TASK: Transcribe only the lines from the one containing "Switch to the Deliver page tab" through the final line of the entries below, exactly, and exclude the pictures.

Saved data entries:
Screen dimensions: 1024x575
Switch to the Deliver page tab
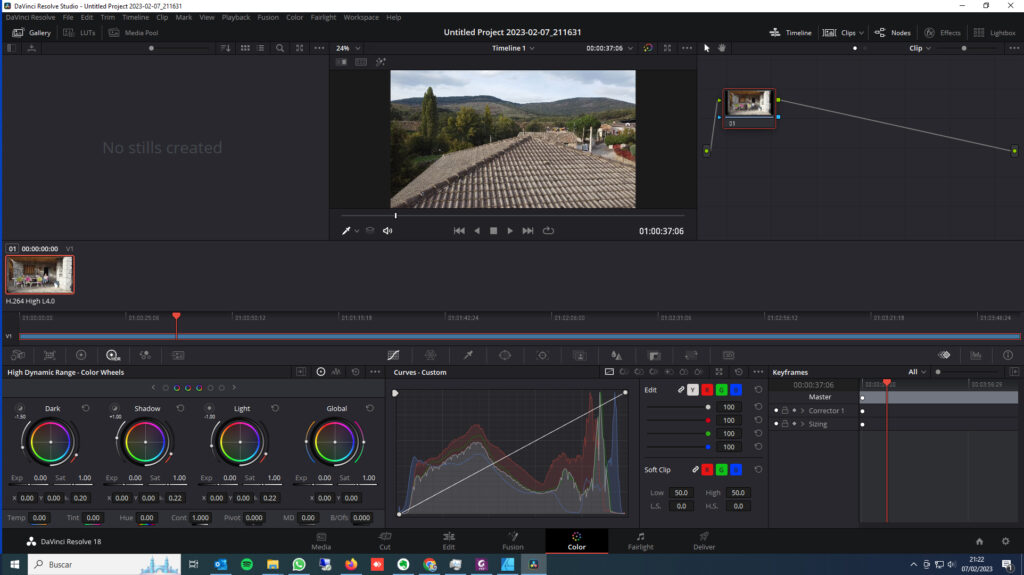[704, 541]
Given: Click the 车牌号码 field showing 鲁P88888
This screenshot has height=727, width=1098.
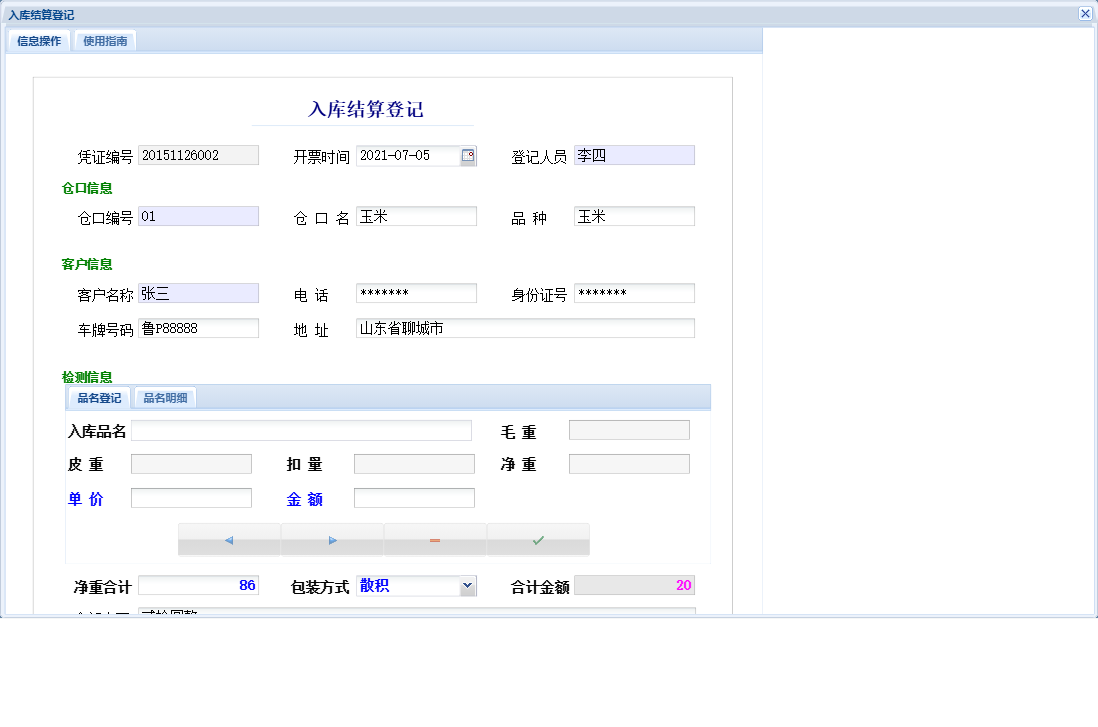Looking at the screenshot, I should click(197, 328).
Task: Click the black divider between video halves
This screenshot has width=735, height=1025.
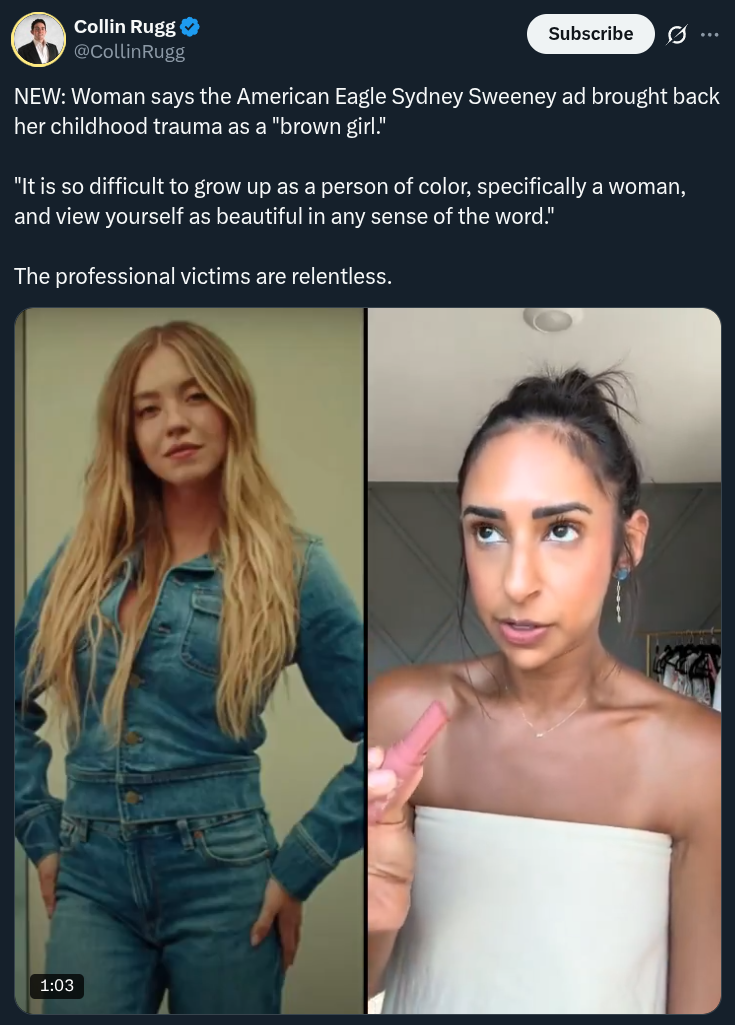Action: tap(366, 660)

ANSWER BELOW:
Switch to the Deliver page tab
[704, 541]
Given: Click the 车牌号码 field showing 鲁P88888
This screenshot has height=727, width=1098.
Looking at the screenshot, I should click(197, 328).
Task: Click the black divider between video halves
This screenshot has width=735, height=1025.
Action: tap(366, 660)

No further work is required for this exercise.